▶ [Instructions to follow] Reproduce word for word the rows that begin at the line containing "The image size is (1944, 912)." and end after the line containing "pos(825,69)", with both of those lines included.

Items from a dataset
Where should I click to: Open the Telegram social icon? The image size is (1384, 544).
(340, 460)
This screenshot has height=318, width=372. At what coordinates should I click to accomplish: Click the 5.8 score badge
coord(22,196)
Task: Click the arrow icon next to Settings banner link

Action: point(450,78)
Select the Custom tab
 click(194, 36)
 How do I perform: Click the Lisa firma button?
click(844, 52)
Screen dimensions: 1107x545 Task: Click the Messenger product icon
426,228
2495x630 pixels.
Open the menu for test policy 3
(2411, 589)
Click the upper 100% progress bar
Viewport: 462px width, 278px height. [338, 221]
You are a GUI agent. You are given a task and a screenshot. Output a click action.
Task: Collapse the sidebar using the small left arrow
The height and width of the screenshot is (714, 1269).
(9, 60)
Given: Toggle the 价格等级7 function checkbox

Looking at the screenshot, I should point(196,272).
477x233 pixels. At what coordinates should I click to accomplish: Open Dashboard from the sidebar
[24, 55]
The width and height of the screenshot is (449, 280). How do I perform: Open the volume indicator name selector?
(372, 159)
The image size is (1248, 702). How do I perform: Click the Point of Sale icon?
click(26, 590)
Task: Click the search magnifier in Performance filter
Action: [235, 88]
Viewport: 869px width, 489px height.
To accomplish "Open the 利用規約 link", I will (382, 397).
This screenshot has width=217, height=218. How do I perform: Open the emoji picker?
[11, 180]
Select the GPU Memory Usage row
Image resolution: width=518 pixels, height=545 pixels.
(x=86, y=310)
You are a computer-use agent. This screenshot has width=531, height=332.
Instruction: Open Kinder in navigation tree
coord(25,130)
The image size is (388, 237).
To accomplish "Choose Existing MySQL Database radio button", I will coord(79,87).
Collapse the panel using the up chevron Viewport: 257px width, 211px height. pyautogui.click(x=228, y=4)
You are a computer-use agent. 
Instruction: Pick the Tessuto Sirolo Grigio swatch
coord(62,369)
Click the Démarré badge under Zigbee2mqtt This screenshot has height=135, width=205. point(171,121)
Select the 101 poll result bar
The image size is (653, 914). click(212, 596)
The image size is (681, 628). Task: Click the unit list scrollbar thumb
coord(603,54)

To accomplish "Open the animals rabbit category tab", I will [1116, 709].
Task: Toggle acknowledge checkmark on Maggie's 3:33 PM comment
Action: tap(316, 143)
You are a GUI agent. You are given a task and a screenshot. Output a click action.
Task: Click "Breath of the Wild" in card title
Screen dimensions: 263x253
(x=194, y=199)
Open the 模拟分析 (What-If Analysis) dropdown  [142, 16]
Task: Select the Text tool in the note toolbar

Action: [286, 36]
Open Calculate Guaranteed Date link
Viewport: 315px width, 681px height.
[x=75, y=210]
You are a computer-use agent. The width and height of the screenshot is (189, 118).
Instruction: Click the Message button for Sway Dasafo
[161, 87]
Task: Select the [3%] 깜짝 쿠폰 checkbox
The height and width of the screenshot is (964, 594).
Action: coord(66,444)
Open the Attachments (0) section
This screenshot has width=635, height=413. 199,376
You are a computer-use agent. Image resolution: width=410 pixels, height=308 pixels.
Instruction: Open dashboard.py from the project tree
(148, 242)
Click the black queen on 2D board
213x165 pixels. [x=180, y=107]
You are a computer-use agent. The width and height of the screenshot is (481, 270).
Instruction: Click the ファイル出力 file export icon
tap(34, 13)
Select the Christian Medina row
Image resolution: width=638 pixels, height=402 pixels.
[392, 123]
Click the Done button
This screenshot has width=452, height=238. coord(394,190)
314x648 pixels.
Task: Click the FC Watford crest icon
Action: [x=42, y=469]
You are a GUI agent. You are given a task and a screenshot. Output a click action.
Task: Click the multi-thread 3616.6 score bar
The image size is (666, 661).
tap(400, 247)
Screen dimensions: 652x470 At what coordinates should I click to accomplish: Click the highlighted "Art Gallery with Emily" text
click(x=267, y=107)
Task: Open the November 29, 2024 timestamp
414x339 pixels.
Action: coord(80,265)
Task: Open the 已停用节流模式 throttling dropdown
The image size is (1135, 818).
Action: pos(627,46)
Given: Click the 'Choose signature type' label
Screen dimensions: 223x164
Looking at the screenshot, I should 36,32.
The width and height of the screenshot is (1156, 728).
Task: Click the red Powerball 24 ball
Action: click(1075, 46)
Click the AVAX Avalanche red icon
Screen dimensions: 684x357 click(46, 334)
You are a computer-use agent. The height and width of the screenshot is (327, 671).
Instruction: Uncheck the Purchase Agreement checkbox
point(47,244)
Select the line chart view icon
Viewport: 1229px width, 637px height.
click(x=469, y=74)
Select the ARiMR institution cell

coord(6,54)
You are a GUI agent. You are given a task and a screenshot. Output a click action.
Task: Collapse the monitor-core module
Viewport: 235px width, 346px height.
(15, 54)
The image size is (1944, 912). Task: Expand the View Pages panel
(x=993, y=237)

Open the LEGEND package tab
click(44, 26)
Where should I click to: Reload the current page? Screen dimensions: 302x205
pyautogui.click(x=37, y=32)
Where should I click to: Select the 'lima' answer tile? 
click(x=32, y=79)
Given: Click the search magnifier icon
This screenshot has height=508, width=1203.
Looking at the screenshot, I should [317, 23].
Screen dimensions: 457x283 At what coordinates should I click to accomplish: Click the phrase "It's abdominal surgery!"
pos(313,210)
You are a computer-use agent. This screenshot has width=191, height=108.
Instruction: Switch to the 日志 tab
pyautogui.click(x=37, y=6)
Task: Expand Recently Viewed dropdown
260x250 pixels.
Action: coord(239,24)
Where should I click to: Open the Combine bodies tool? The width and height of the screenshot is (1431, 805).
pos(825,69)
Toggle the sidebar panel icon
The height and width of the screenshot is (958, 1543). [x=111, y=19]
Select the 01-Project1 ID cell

▶ [Correct answer]
The image size is (1944, 912). Task: Expand the View Pages panel
(x=993, y=237)

Open the LEGEND package tab
click(44, 26)
Where should I click to: Reload the current page? Screen dimensions: 302x205
pyautogui.click(x=37, y=32)
Where should I click to: Select the 'lima' answer tile? 
click(x=32, y=79)
Given: Click the search magnifier icon
This screenshot has height=508, width=1203.
Looking at the screenshot, I should [317, 23].
Screen dimensions: 457x283 At what coordinates should I click to accomplish: Click the phrase "It's abdominal surgery!"
pos(313,210)
You are a computer-use agent. This screenshot has width=191, height=108.
Instruction: Switch to the 日志 tab
pyautogui.click(x=37, y=6)
Task: Expand Recently Viewed dropdown
260x250 pixels.
Action: coord(239,24)
Where should I click to: Open the Combine bodies tool? The width and height of the screenshot is (1431, 805).
pos(825,69)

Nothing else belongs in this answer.